= Work order =
Go through the data and report how many lines include the word "height", giving only the number.

= Data =

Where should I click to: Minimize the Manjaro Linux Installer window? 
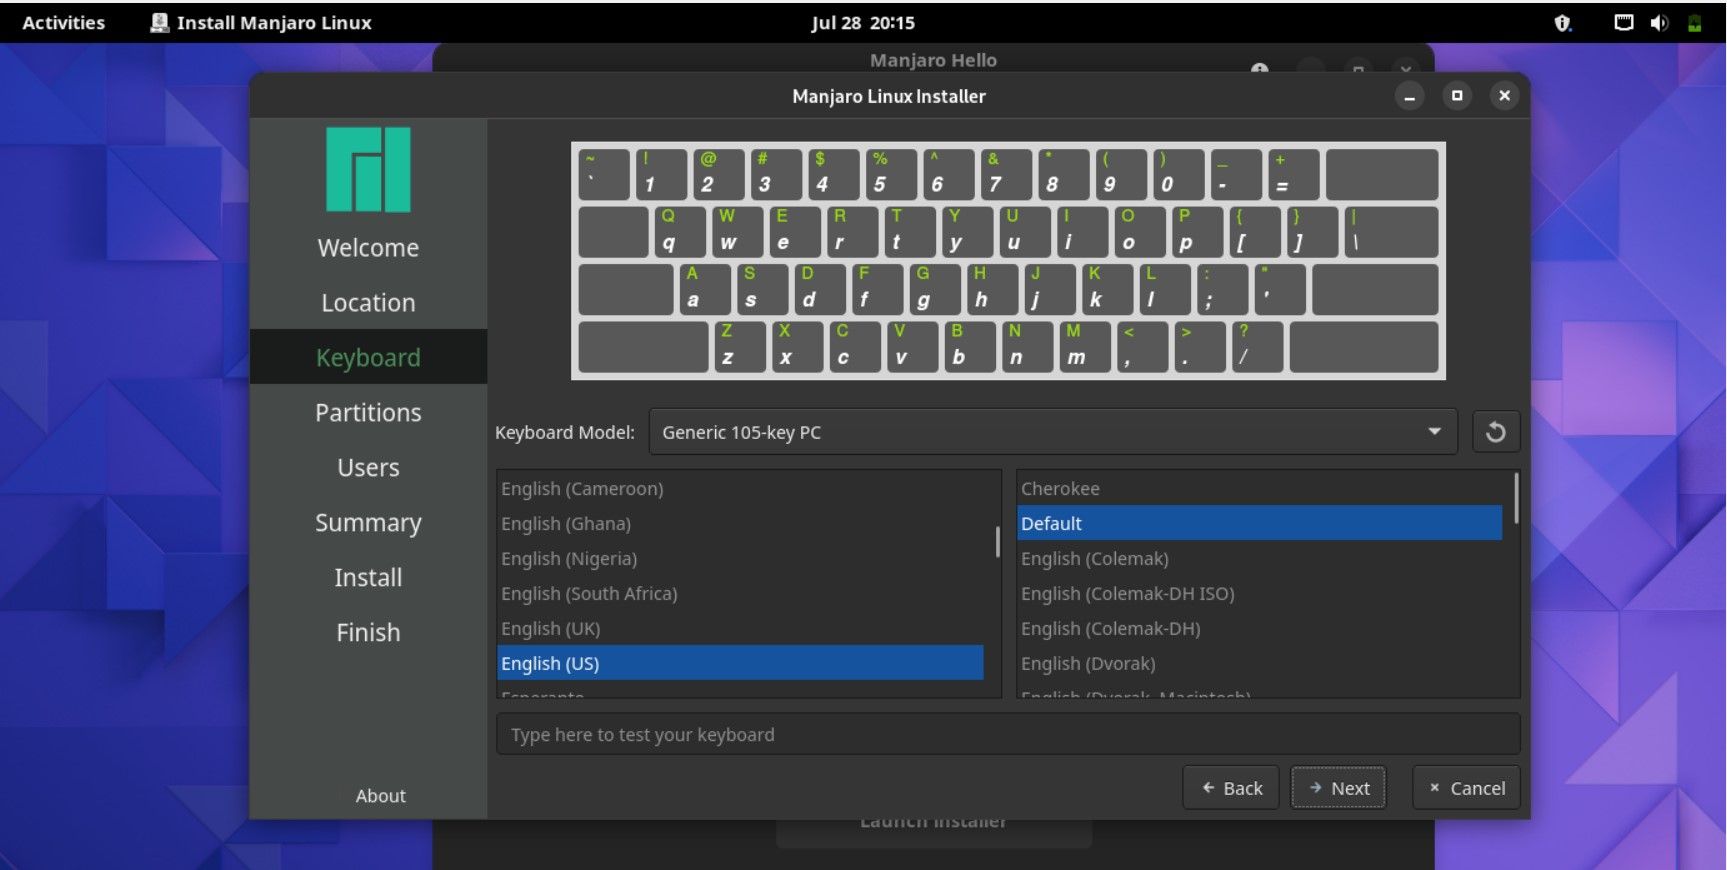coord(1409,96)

---

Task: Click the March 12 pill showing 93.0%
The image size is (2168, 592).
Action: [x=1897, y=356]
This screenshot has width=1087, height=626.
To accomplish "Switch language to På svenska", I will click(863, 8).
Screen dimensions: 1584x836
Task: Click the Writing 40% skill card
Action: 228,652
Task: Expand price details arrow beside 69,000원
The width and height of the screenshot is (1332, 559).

= Exercise result =
2